* **WORK REQUIRED**
Format the rows starting at the line containing "You are a GUI" and ending at the line containing "pyautogui.click(x=361, y=755)" as a JSON list of strings, one string per line, with blank lines omitted. Include both end lines and no others.

********

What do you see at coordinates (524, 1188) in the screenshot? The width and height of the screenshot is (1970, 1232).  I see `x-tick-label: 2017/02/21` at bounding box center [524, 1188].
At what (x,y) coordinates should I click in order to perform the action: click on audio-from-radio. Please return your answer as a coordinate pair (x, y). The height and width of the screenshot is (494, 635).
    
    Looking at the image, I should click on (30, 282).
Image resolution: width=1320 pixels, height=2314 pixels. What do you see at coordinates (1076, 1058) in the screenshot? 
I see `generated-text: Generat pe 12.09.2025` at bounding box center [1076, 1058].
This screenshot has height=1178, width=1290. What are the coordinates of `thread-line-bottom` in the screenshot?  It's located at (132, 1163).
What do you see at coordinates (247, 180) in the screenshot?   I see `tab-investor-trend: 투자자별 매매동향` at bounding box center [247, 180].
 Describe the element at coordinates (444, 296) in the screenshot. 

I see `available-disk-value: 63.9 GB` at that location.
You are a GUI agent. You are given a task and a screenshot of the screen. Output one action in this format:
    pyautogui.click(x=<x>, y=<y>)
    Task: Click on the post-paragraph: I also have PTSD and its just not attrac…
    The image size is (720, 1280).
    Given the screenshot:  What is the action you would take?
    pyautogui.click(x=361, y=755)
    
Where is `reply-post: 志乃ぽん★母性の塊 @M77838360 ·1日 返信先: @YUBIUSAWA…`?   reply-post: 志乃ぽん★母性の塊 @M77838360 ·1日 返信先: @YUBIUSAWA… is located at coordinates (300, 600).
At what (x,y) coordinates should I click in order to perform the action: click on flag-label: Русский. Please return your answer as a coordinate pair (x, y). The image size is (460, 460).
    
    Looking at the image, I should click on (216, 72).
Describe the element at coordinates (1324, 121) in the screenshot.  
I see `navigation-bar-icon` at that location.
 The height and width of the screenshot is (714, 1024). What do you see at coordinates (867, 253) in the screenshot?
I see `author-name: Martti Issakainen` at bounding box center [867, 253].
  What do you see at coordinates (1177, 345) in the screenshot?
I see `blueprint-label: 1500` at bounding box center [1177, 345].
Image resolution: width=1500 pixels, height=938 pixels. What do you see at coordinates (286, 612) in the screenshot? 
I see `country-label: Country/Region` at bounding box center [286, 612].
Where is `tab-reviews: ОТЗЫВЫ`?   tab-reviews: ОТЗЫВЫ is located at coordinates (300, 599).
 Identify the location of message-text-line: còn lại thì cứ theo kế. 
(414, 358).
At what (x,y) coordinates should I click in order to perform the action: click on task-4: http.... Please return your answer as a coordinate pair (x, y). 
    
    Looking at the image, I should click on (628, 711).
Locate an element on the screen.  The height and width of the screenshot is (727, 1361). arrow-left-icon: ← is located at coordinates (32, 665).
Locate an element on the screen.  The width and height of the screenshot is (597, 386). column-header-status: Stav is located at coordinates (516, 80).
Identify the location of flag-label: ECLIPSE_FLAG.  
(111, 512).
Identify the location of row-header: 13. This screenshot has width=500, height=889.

********

* **SOLVED EXERCISE**
[
  "You are a GUI agent. You are given a task and a screenshot of the screen. Output one action in this format:",
  "    pyautogui.click(x=<x>, y=<y>)",
  "    Task: Click on the post-paragraph: I also have PTSD and its just not attrac…",
  "    The image size is (720, 1280).",
  "    Given the screenshot:  What is the action you would take?",
  "    pyautogui.click(x=361, y=755)"
]